Introduction: The term "pachychoroid" (greek pachy- [παχύ] - thick) was first used by Warrow et al. in 2013. It is defined as an abnormal and permanent increase in choroidal thickness ≥ 300 μm, which is caused by dilatation of the choroidal vessels of the Haller's layer, thinning of the Sattler's layer and the choriocapillaris layer.
Methodology: Literary research focused on the current view of pachychoroid spectrum diseases, including clarification of the pathophysiological theories of the formation of "pachychoroid".
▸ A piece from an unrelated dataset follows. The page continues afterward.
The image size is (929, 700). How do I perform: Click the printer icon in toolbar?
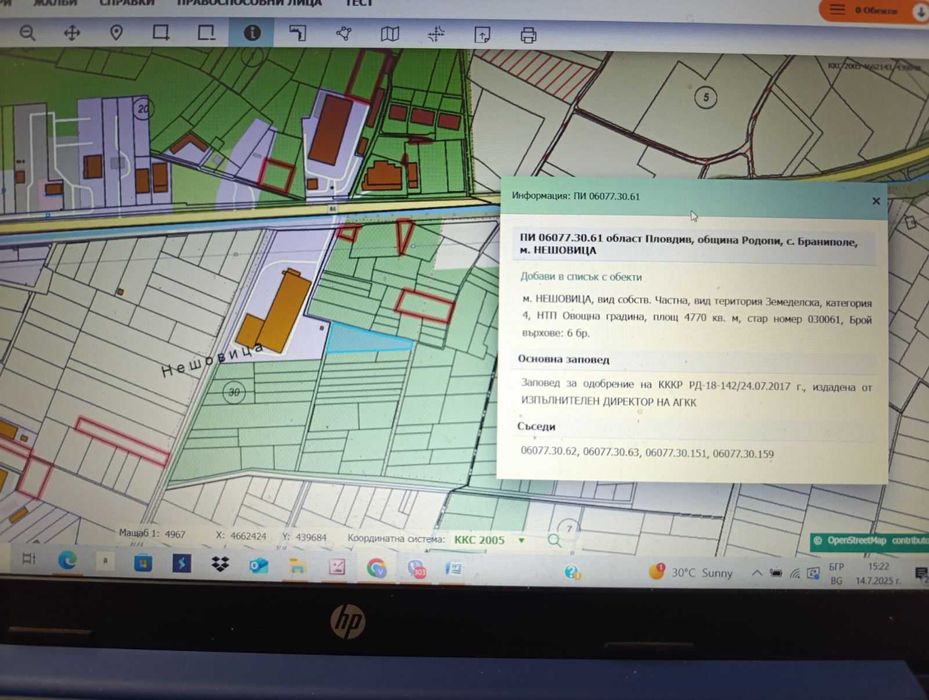click(x=527, y=35)
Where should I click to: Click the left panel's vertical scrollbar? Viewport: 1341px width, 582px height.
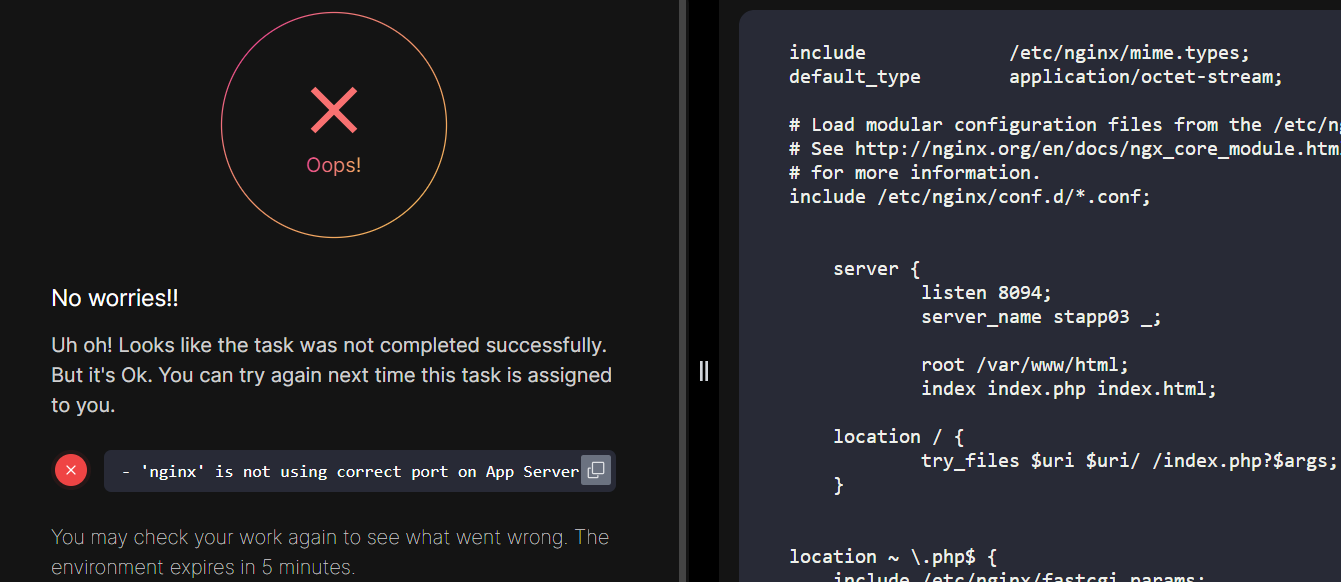click(683, 290)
Results: It is assumed that “pachychoroid” disease has an autosomal dominant type of heredity. Depending on the further activity of various exogenous and/or endogenous factors, pachychoroid diseases may appear. According to the current knowledge, the spectrum of pachychoroid disease covers six clinical entities: pachychoroid pigment epitheliopathy, central serous chorioretinopathy, pachychoroid neovasculopathy, polypoid choroidal vasculopathy, focal choroidal excavation and peripapillary pachychoroid syndrome. In this study, we describe the clinical symptoms and objective findings of focal choroidal excavation and peripapillary pachychoroid syndrome. The current pathophysiological theory of pachychoroid diseases is based on impaired venous outflow from the choroid ("venous overload choroidopathy") and thickening of the sclera in the eyes of affected patients.
Conclusion: Pachychoroid diseases should be included in the differential diagnosis of characteristic features observed during multimodal imaging analysis of choroidal changes.